Angesichts der Zahl der Löcher nachvollziehbar. Das müssen wenigstens sechsstellige Zahlen sein, wenn man die Kanincheneinwohnerschaft von Borkum hochrechnet. Das fallen die paar Menschen gar nicht ins Gewicht.
Die falschen Hasen – unsere Osterhäschen sind in Wahrheit mehr oder weniger violette Schoko-Karnickel – sind jedenfalls sehr possierlich und absolute Exhibitionisten, wie ich aus eigener Erfahrung weiß. In meinem früheren Hennefer Büro waren in der Wiese an einem kleinen Abhang ebenfalls Kaninchenbauten en masse. Vor den Bürofenstern, wir waren im EG eingemietet, hatten diese sich immer ab Anfang März intensiv mit der Vermehrung beschäftigt. Die Dame vorne hatte dabei immer fröhlich weiter cool Grashalme gemümmelt.
Den Inselhopplern war es allerdings noch zu kalt für solche Übungen. Meine Foto- und Videostorys für meine zuhause gebliebene Liebste, die ich ihr per WhatsApp zuleitete, hätten wahrscheinlich um dieses Element bereichert ein ziemliches Hallo ausgelöst. Jedenfalls gab es tierischerseits keine Anregung, auf irgendwelche Kurschattengedanken oder ähnlich gelagerte Fortpflanzungsüberlegungen zu kommen – dem Himmel sei Lob, Preis und Dank.

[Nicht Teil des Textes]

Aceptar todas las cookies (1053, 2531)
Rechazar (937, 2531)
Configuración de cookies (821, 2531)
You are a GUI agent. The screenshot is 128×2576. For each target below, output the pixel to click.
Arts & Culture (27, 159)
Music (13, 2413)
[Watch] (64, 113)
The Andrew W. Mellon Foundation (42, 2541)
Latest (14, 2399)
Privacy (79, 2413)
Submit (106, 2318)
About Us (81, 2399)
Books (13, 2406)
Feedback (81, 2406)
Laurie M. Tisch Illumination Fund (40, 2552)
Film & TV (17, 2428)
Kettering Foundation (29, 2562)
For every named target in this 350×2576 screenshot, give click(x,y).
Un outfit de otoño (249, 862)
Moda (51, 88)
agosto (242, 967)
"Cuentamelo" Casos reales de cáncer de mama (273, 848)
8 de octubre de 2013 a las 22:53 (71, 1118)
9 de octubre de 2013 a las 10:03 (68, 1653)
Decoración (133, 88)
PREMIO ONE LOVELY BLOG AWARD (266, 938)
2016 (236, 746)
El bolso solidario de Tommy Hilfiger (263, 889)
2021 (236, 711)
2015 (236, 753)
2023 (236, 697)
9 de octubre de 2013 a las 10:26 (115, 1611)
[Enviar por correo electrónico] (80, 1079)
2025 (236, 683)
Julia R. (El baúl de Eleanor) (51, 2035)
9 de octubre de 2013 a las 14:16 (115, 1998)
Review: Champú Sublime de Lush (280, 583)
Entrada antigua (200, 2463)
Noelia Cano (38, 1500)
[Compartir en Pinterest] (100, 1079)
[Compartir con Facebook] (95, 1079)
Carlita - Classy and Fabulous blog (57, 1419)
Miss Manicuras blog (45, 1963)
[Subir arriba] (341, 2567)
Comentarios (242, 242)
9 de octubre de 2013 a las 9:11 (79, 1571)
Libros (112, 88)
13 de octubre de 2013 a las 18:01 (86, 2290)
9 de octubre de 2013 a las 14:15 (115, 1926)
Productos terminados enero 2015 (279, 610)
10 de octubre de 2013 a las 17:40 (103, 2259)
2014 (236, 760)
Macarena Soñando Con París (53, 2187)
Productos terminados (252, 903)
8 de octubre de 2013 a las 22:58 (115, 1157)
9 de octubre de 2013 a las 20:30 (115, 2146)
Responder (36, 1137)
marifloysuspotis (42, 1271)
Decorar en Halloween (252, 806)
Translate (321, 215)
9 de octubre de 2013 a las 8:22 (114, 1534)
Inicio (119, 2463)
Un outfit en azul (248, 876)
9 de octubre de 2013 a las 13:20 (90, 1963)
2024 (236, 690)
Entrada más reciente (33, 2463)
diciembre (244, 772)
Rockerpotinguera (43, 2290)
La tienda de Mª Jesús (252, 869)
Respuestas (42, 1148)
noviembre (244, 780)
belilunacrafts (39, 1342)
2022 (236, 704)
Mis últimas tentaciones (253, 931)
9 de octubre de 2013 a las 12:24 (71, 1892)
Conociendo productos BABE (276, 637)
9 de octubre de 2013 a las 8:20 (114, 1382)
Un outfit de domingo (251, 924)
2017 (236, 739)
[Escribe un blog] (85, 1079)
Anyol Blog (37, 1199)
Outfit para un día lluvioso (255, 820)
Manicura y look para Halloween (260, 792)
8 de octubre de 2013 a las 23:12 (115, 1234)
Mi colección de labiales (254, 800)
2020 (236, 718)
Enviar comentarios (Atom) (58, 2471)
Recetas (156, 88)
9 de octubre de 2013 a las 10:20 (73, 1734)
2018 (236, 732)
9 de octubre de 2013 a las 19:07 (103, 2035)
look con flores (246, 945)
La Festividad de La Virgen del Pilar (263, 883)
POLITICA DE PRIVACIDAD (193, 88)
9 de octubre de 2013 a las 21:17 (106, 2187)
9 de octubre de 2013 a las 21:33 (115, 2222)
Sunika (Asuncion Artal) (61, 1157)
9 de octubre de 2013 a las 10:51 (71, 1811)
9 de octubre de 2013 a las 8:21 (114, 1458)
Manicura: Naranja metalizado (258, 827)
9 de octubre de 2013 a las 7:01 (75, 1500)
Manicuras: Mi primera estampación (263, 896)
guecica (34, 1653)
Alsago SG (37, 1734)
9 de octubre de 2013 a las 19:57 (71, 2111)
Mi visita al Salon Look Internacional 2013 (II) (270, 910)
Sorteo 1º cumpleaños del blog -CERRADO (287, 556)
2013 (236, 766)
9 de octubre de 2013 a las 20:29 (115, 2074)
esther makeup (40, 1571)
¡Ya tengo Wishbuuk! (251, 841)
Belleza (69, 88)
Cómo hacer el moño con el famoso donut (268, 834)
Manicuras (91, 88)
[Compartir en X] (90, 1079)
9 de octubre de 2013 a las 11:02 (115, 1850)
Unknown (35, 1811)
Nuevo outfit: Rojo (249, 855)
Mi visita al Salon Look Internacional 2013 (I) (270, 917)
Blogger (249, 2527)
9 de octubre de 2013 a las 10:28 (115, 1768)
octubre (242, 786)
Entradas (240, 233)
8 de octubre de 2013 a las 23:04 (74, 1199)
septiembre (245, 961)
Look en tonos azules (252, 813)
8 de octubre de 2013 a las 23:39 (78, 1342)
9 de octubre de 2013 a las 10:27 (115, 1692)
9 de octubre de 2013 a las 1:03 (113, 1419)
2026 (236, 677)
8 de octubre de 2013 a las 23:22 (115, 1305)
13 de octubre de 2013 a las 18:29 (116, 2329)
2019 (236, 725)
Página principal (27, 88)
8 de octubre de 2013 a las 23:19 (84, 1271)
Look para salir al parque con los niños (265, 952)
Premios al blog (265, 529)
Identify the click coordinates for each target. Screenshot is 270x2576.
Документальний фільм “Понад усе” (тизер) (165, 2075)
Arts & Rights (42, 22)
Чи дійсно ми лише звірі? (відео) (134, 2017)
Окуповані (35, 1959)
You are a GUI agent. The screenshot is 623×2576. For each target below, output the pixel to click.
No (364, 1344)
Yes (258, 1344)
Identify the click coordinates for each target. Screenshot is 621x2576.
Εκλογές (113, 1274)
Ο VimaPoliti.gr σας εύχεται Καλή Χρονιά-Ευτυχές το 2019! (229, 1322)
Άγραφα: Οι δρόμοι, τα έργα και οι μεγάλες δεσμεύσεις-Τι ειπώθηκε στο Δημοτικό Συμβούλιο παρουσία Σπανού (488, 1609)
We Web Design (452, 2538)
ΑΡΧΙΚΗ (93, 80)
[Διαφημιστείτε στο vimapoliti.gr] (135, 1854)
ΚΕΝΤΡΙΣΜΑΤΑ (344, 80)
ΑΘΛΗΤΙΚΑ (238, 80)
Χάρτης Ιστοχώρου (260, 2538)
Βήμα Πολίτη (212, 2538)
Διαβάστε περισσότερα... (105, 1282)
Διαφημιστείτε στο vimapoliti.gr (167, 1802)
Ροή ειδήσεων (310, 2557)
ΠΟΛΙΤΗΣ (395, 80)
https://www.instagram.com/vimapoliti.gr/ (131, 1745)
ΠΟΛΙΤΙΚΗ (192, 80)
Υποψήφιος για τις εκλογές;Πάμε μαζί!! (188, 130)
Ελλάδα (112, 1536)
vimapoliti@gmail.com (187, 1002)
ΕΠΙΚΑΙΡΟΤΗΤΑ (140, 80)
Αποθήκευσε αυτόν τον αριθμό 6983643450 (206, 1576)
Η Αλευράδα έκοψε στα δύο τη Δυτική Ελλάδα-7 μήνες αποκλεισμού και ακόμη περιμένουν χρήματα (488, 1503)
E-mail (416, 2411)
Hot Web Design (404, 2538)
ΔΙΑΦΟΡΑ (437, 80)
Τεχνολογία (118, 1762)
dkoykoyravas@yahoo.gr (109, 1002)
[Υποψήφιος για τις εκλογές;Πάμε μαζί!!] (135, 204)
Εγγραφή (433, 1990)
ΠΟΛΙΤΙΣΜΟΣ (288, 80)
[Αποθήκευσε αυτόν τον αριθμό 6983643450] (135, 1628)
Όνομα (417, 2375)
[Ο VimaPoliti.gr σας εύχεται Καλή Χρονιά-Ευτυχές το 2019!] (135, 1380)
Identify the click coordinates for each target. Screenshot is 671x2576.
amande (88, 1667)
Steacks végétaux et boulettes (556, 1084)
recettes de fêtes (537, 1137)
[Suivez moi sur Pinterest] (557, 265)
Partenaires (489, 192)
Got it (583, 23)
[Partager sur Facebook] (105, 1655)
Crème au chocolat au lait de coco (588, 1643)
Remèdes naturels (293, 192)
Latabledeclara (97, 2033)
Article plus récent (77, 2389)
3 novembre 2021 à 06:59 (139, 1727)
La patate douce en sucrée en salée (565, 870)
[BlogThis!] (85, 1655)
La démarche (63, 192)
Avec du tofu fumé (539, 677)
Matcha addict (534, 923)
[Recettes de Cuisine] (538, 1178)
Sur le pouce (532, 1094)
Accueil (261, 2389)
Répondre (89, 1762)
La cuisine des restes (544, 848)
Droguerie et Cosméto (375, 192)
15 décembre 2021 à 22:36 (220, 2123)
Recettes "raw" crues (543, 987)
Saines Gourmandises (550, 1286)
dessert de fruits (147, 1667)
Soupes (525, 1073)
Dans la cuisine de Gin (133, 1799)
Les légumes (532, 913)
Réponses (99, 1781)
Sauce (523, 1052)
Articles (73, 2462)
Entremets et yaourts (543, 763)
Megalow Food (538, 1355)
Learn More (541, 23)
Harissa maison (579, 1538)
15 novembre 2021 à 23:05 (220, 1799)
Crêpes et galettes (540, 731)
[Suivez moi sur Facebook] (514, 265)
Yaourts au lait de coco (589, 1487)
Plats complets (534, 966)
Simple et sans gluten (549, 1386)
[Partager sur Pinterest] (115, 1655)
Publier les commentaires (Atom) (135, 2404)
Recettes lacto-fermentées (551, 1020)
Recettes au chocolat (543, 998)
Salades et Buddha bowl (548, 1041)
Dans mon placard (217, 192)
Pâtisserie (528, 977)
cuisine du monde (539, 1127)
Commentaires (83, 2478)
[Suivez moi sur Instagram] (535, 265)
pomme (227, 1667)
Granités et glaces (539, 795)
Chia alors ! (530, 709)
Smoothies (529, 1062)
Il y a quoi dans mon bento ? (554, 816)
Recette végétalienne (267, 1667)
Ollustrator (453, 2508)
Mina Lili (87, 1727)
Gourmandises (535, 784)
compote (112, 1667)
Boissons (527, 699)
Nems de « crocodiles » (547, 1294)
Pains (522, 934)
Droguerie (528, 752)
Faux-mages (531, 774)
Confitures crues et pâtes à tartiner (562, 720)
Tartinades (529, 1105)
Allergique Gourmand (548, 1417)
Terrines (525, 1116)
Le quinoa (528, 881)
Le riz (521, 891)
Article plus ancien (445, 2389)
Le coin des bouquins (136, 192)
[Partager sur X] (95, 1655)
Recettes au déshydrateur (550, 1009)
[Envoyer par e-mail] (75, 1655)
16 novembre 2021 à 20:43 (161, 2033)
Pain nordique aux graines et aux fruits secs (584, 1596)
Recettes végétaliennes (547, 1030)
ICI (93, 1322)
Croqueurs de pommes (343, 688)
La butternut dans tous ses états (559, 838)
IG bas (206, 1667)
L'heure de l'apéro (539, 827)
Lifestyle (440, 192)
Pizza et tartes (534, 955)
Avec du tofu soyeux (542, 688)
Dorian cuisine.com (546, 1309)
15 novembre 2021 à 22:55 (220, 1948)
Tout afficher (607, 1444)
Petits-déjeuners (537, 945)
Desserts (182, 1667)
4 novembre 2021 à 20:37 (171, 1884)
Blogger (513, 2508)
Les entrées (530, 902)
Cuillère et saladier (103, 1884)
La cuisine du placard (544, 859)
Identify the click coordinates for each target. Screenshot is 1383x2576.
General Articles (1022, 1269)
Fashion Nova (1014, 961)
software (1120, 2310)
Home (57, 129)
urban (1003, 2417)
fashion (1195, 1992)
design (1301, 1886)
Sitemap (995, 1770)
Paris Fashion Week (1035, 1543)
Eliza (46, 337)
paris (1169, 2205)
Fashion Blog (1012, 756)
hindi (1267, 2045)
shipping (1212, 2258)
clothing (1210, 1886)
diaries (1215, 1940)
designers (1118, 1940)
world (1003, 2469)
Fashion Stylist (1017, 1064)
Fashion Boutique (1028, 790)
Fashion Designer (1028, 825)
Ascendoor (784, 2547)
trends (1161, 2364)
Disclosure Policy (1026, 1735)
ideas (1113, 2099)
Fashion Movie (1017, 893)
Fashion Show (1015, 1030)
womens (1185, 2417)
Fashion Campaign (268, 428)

Doch der Tag voller Abenteuer war noch nicht zu Ende. Als ich danach beschwingt weiterschlenderte, kam von rechts erst ein Goldfasan herangetrippelt, und kurz danach der zweite hinterhergetapert. Beides übrigens Hähne. Eine Fasanendame ward nicht gesehen.
Jedenfalls stolzierten die beiden gemächlich links einen kleinen Hügel hinauf, um dort nach Nahrung zu picken. Es schien ihnen völlig egal zu sein, dass ich ca. fünf Meter entfernt angehalten hatte, um sie näher in Augenschein zu nehmen. Ich habe mich langsam und ruhig herangeschlichen, die beiden Hähne blieben bei ihrer unaufgeregten Bewegung hin und her auf dem Hügel herumpickend, so dass ich sie aus kurzer Distanz fotografieren und filmen konnte. Die nächste kleine WhatsApp-Story für die Dame des Herzens, dachte ich, zwar nicht so possierlich wie die Kaninchen, aber doch etwas Besonderes.
Ich habe auf meinem Rundgang noch zwei weitere Fasanen gesehen, die Karnickel habe ich gar nicht erst zu zählen angefangen. Wenn ich jetzt, aus der Distanz, ehrlich nachzähle, dann habe ich an diesem Nachmittag mehr Fasanen gesehen als in meinem ganzen Leben zuvor. Von Karnickeln ganz zu schweigen – wenn man die in Schokoladenform gnädig übersieht.
* Namen und Ortsangaben sind selbstverständlich verfremdet.